[Opening Extracted text section]

For a lot of women, though, the process of discovering that they have the condition may be just as frustrating as actually living with it. Because researchers still aren’t sure what causes PCOS, there’s no firm set of criteria for determining whether someone does or doesn’t have it. Often, a woman will receive a diagnosis if she’s showing at least two out of the following three symptoms: ovarian cysts, irregular periods, and higher levels of androgens, a class of hormones that includes testosterone, in the blood. Just as often, though, PCOS is “a diagnosis of exclusion,” meaning it’s a sort of catchall conclusion, a fallback for when everything else has been ruled out.

It’s not exactly surprising, then, that a new study found that many women with PCOS are unhappy with the health care they receive. The study, recently published in the Journal of the Endocrine Society, surveyed more than 300 women, some with PCOS and some without, about their attitudes toward their primary-care physicians; compared to the control group, the women with PCOS felt less supported by their doctors, argued with them more, and trusted their opinions less.

[Closing Extracted text section]
[Opening Listed records section]

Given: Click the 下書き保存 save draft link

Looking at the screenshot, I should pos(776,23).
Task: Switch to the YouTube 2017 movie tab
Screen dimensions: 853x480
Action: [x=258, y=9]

[Closing Listed records section]

| Tasks to complete |
**A.** In the PCOS passage, which journal published the new study?
**B.** Reproduce the PCOS passage word for word, starting with "For a lot of" and going on through "been ruled out.".
**C.** Write what comes next in the PCOS passage, picking up after its last sentence.

| Numbered responses |
**A.** The Journal of the Endocrine Society.

**B.**
For a lot of women, though, the process of discovering that they have the condition may be just as frustrating as actually living with it. Because researchers still aren’t sure what causes PCOS, there’s no firm set of criteria for determining whether someone does or doesn’t have it. Often, a woman will receive a diagnosis if she’s showing at least two out of the following three symptoms: ovarian cysts, irregular periods, and higher levels of androgens, a class of hormones that includes testosterone, in the blood. Just as often, though, PCOS is “a diagnosis of exclusion,” meaning it’s a sort of catchall conclusion, a fallback for when everything else has been ruled out.

**C.**
Even outside of the primary-care setting, the research on PCOS patients’ interactions with the health-care system is pretty bleak. A separate study, published in 2016 in the Journal of Clinical Endocrinology and Metabolism, surveyed more than a thousand women about their experience with PCOS; for around a third of them, it took more than two years to arrive at a diagnosis. Slightly less than half of the survey participants bounced around to at least three different doctors before getting diagnosed, and more than three-quarters said they were unhappy with the guidance they received afterward.

That last part isn’t entirely doctors’ fault: It’s hard to give advice when there’s just not a lot of information out there to base it on, and PCOS is still ill-understood by researchers and physicians as well as patients. Still, uncertainty rarely makes anything better, and for women already grappling with so much of it — about how to manage their health, their risk of diabetes and other PCOS-associated diseases, their reproductive futures — viewing the care they receive as another obstacle, rather than a source of support, only compounds the angst.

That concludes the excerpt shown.